One of history’s oldest mysteries — the true identity of mythologized 19th century serial killer “Jack the Ripper” — may have finally been solved nearly 140 years later.
English historian and author Russell Edwards said DNA found on a shawl recovered from the scene of one of the killer’s vicious slayings was tested, revealing the butcher who terrorized Victorian London’s East End in the late 1800s was a 23-year-old Polish immigrant named Aaron Kosminski — who died in a mental institution in 1919.
“When we matched the DNA from the blood on the shawl with a direct female descendant of the victim, it was the singular most amazing moment of my life at the time,” Edwards told “Today” in Australia.
“We tested the semen left on the shawl. When we matched that, I was dumbfounded that we actually had discovered who Jack the Ripper truly was.”
Jack the Ripper brutally raped and eviscerated five women, most of them sex workers, in and around the city’s impoverished Whitechapel district between 1888 and 1891 — though historians suspect the death toll was higher.
The victims were Mary Nichols, 43, Annie Chapman, 47, Elizabeth Stride, 44, Catherine Eddowes, 46, and Mary Jane Kelly, 25. Three of them had their internal organs removed.
After learning the shawl had been found at the scene of Eddowes’ gruesome killing, Edwards purchased in 2007.
“It was a voyage of discovery, with many twists and turns,” Edwards said. “The adventure was thrilling from beginning to end and I was lucky to experience it.”
Relatives of the five known victims have pushed Scotland Yard to take a fresh look at the 137-year-old cold case.
“We have got the proof, now we need this inquest to legally name the killer,” Edwards told “Today” in Australia. “It would mean a lot to me, to my family, to a lot of people to finally have this crime solved.”
Kosminski moved to England as a child, and worked as a barber in Whitechapel, Edwards learned.
He started showing symptoms of mental illness in 1885, and had been committed to a number of insane asylums.
Before his death at the age of 53, Kosminski reported having auditory hallucinations.
He feared other people, refused to eat and also would not bathe, according to Edwards.
Several online skeptics have questioned Edwards’ findings, however, pointing to allegations he faked finding the top of a child’s skull in 2022, sparking a new police search for the body of Keith Bennett.
The high-profile Moors Murders were a series of five child killings between 1963 and 1965, carried out by depraved couple Ian Brady and Myra Hindley in Manchester, England.
Bennett’s body marks the last remaining victim never to have been found.

- _YOUR TASKS_:
1. Reproduce the passage of the Jack the Ripper article starting with "Kosminski moved to" and going on through "according to Edwards.".
2. According to the Jack the Ripper article, what job did Aaron Kosminski hold in Whitechapel?

- _AVAILABLE DATA_:
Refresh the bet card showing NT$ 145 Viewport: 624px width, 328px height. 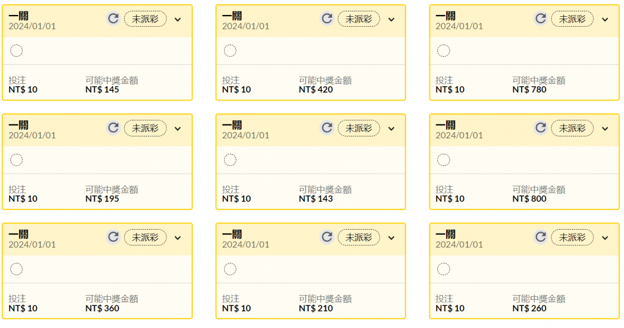pyautogui.click(x=113, y=19)
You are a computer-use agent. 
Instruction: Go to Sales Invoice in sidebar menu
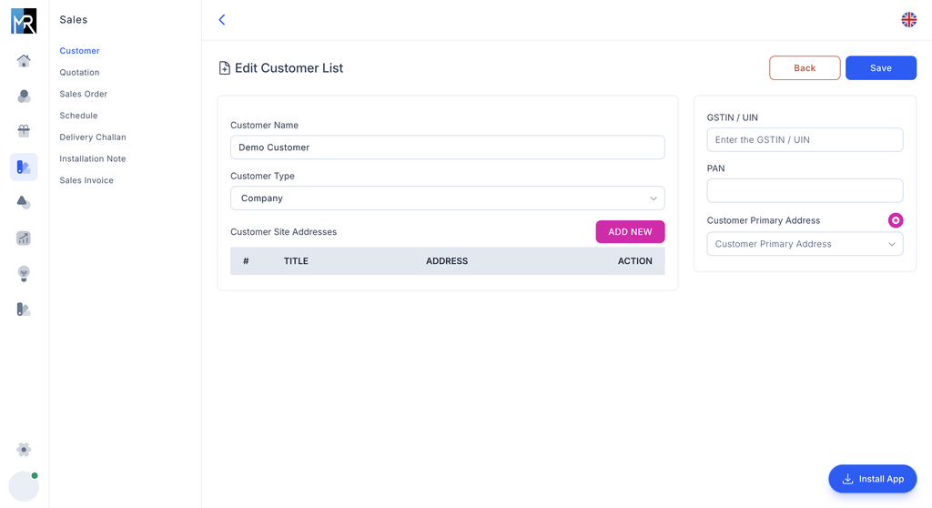pos(86,180)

- _ANSWERS TO EACH TASK_:
1.
Kosminski moved to England as a child, and worked as a barber in Whitechapel, Edwards learned.
He started showing symptoms of mental illness in 1885, and had been committed to a number of insane asylums.
Before his death at the age of 53, Kosminski reported having auditory hallucinations.
He feared other people, refused to eat and also would not bathe, according to Edwards.

2. He worked as a barber.